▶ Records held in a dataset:
* * *
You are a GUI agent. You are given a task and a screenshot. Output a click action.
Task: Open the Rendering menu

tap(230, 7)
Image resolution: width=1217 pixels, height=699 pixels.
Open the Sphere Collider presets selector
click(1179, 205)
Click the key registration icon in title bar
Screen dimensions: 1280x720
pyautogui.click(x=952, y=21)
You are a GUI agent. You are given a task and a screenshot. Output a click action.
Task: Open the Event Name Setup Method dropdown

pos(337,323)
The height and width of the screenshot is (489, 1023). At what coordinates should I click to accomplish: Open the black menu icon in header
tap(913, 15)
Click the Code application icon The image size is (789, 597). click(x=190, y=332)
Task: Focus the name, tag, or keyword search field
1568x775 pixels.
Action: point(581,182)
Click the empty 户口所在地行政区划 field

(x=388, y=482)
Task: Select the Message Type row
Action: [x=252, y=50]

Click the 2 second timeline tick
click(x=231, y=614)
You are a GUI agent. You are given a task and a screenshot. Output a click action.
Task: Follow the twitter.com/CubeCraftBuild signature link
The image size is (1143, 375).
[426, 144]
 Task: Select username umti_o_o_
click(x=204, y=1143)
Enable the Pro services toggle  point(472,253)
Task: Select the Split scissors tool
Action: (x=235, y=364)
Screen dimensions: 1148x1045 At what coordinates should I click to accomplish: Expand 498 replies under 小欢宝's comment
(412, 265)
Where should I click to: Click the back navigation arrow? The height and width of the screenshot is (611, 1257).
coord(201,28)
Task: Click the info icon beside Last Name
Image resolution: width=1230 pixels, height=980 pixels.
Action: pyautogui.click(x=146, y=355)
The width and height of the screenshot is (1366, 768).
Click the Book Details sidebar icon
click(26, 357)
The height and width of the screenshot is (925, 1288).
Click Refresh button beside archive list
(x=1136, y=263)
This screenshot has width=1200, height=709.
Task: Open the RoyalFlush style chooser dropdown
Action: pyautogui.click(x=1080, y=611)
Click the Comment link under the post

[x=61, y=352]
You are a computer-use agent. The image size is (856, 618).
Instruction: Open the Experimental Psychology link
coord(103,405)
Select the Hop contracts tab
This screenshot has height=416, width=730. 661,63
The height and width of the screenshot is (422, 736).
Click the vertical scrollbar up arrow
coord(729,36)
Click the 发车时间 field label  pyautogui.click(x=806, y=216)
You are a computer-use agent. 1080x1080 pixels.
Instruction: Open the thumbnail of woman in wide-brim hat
* * *
▶ DIRECTION: Copy out every line of the listing above with no changes at all.

▶ RESPONSE:
You are a GUI agent. You are given a task and a screenshot. Output a click action.
Task: Open the Rendering menu

tap(230, 7)
Image resolution: width=1217 pixels, height=699 pixels.
Open the Sphere Collider presets selector
click(1179, 205)
Click the key registration icon in title bar
Screen dimensions: 1280x720
pyautogui.click(x=952, y=21)
You are a GUI agent. You are given a task and a screenshot. Output a click action.
Task: Open the Event Name Setup Method dropdown

pos(337,323)
The height and width of the screenshot is (489, 1023). At what coordinates should I click to accomplish: Open the black menu icon in header
tap(913, 15)
Click the Code application icon The image size is (789, 597). click(x=190, y=332)
Task: Focus the name, tag, or keyword search field
1568x775 pixels.
Action: point(581,182)
Click the empty 户口所在地行政区划 field

(x=388, y=482)
Task: Select the Message Type row
Action: [x=252, y=50]

Click the 2 second timeline tick
click(x=231, y=614)
You are a GUI agent. You are given a task and a screenshot. Output a click action.
Task: Follow the twitter.com/CubeCraftBuild signature link
The image size is (1143, 375).
[426, 144]
 Task: Select username umti_o_o_
click(x=204, y=1143)
Enable the Pro services toggle  point(472,253)
Task: Select the Split scissors tool
Action: (x=235, y=364)
Screen dimensions: 1148x1045 At what coordinates should I click to accomplish: Expand 498 replies under 小欢宝's comment
(412, 265)
Where should I click to: Click the back navigation arrow? The height and width of the screenshot is (611, 1257).
coord(201,28)
Task: Click the info icon beside Last Name
Image resolution: width=1230 pixels, height=980 pixels.
Action: pyautogui.click(x=146, y=355)
The width and height of the screenshot is (1366, 768).
Click the Book Details sidebar icon
click(26, 357)
The height and width of the screenshot is (925, 1288).
Click Refresh button beside archive list
(x=1136, y=263)
This screenshot has width=1200, height=709.
Task: Open the RoyalFlush style chooser dropdown
Action: pyautogui.click(x=1080, y=611)
Click the Comment link under the post

[x=61, y=352]
You are a computer-use agent. The image size is (856, 618).
Instruction: Open the Experimental Psychology link
coord(103,405)
Select the Hop contracts tab
This screenshot has height=416, width=730. 661,63
The height and width of the screenshot is (422, 736).
Click the vertical scrollbar up arrow
coord(729,36)
Click the 发车时间 field label  pyautogui.click(x=806, y=216)
You are a computer-use agent. 1080x1080 pixels.
Instruction: Open the thumbnail of woman in wide-brim hat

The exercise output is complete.